- _DOCUMENT SEGMENT_:
I remember at Shy-bush a lot of our classmates had transferred to other better schools and the few who remained behind became lonely, and perhaps this was our strength that we chose to adapt and help each others. We became like a family of brothers and we lived so close to one another, sharing study materials, comparing notes and tackle difficult problems together. Each week-end, we would find some past exam papers and set time as if we were in an exam situation and answer it, and later mark each other's papers. This built our confidence, speed as well as improved our skills continuously.

I remember our second master, Mr. Kisandu (a.k.a Mwananchi) devoted his efforts to making it possible for us to pass Biology, while Mr. Mbanga, the headmaster, had to convince Mr. Prudence (then a young graduate from the University of Dar es salaam) to accept to come and teach us Physics and Chemistry, he accepted; and when he came our hopes were reinvigorated for we now had teachers for all the three principal subjects. At this moment, we had remained with only one year to cover topics for both form five and form six. I wouldn't forget the mentorship we received from the laboratory technician Mr. Mugitta from whom we learnt quite a great deal. We became so friendly to our teachers and our discipline finally paid off. We all passed and continued to next stage.

Being from a humble family, faced with a lot of financial challenges was in itself a ‘Bachelor's degree' training for me. My needs for cash that would enable me the capability to buy school text books, to have photocopies, some extra income for tuition and pocket money for upkeep when back to school forced me into entrepreneurship. I figured out the possibility to do some business and expand the money that I was given by my mother. Soon as I completed my O'levels I asked my mother to give me some capital which I will turn around and slowly use the margin to buy some items I will need for high school. I engaged in a business of buying clothing (wax) from Kigoma and sell in Nzega. My business paid me very well and I managed to save some money in my Postal Bank account. I got used to the same arrangement in the end of term holidays, but this time buying paddy from farmers, process it and sell on retail. You can imagine, while doing this in the afternoon, at night I would be busy copying notes, also past papers and solutions, from students from other good schools, like Mzumbe, Ilboru and Tabora Boys and also from those who had attended tuition classes in Dar es salaam from famous teachers. The notes copied would form an important reference material when back to Shy-bush.

My grandfather had taught me that ‘thank GOD for everything that happens to you since everything happens for a reason'. If I had passed with flying colours at O'level I perhaps could have been over-confident at the A'levels and this could have reduced my performance to the most important exams of my life. Although I passed at O'levels, I was never happy with my final results given the fact that I always was among the top three in my class.

I love playing basketball, volleyball, football and even table tennis. I am a seasoned playwright, director and storyteller. If you ask me about the next thing I would have loved to do apart from being a politician, I would probably tell you I love being a researcher and an academic but I would have difficulties choosing the third thing, whether to place social justice activism, entrepreneurship or working as a clinician.

- _REQUIRED TASKS_:
[1] According to the memoir excerpt, what did the writer buy in Kigoma to sell in Nzega?
[2] Reproduce the part of the memoir excerpt starting at "I love playing" and ending at "as a clinician.".

- _GIVEN RECORDS_:
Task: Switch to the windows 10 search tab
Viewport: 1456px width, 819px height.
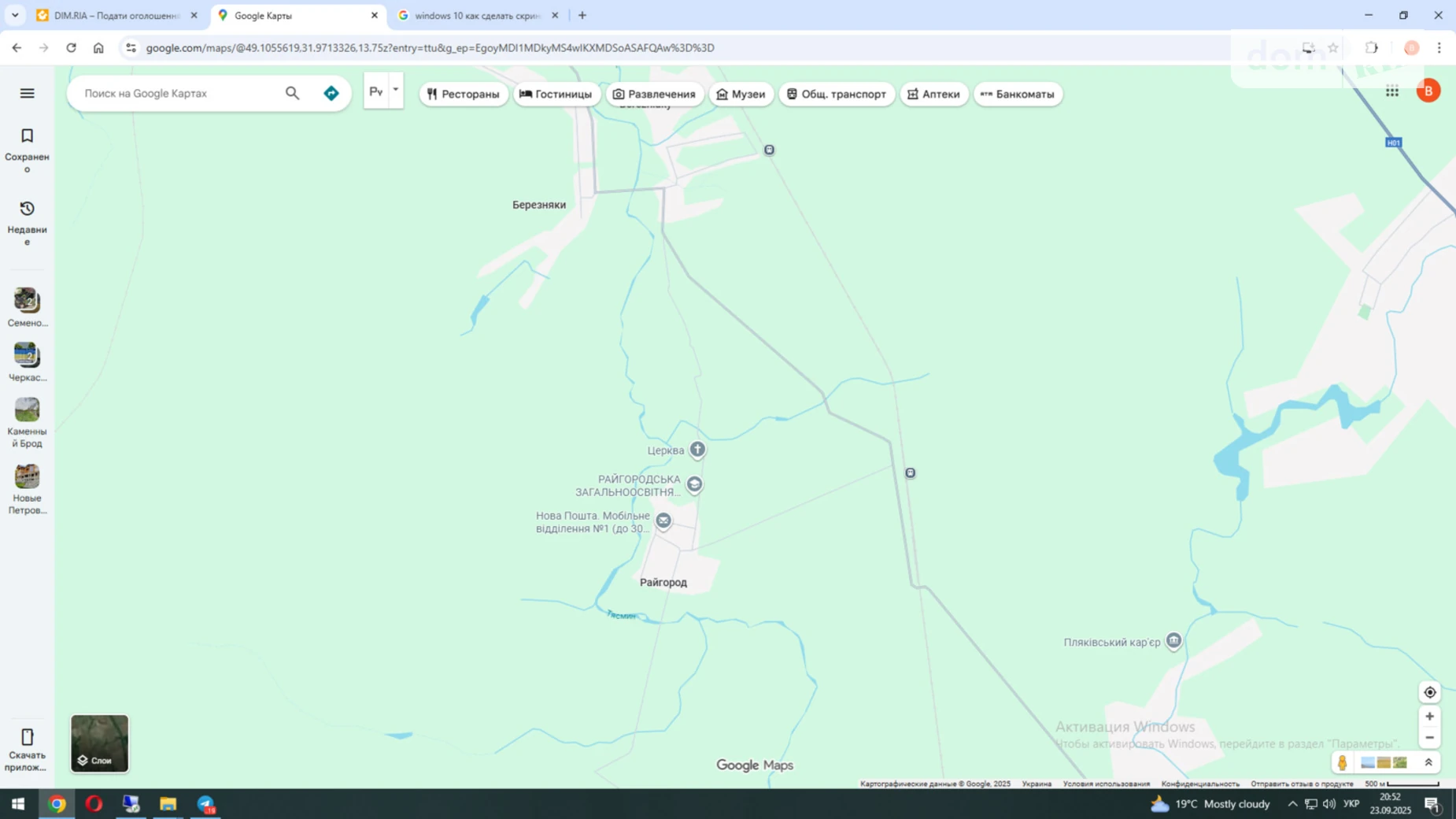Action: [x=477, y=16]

--

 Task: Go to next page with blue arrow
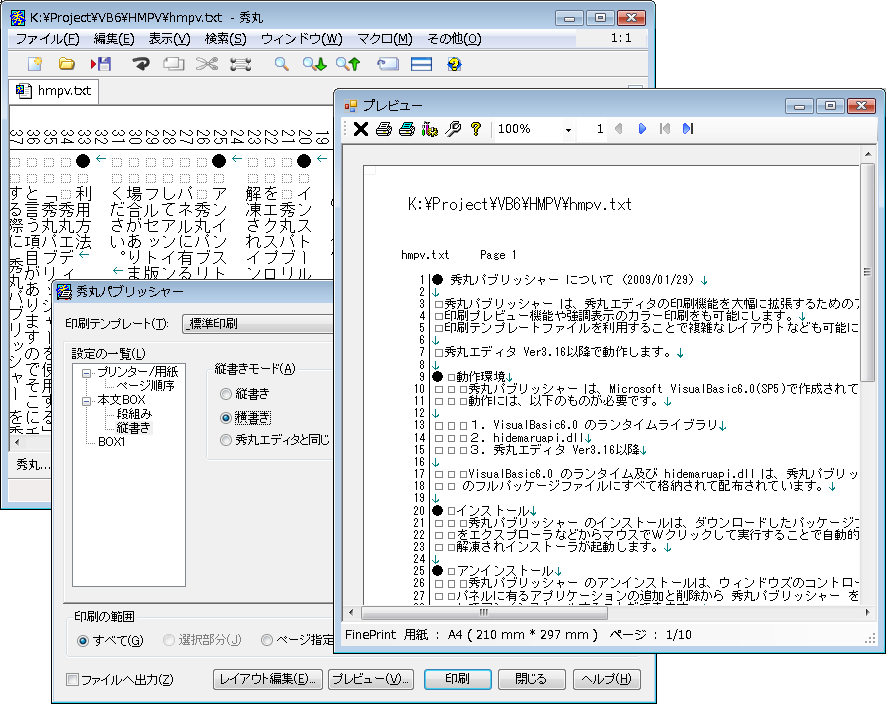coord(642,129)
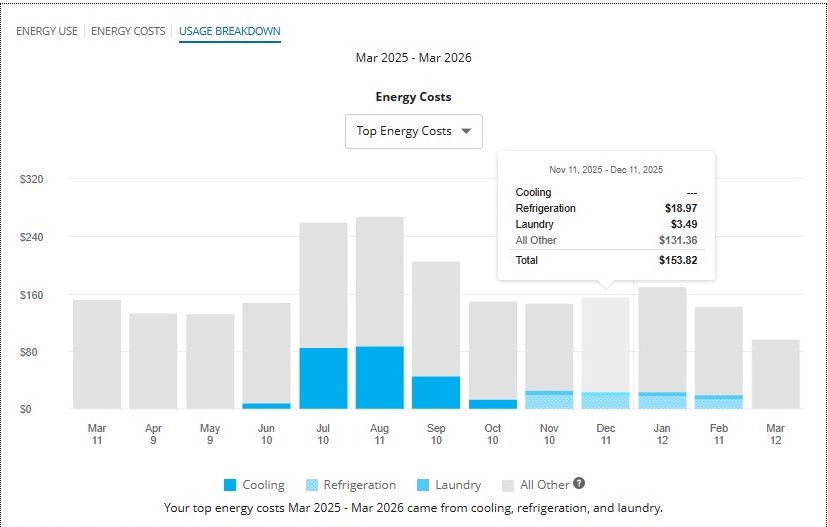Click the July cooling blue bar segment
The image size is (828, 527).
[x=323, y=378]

- _ANSWERS FOR THE TASKS_:
[1] Clothing (wax).

[2]
I love playing basketball, volleyball, football and even table tennis. I am a seasoned playwright, director and storyteller. If you ask me about the next thing I would have loved to do apart from being a politician, I would probably tell you I love being a researcher and an academic but I would have difficulties choosing the third thing, whether to place social justice activism, entrepreneurship or working as a clinician.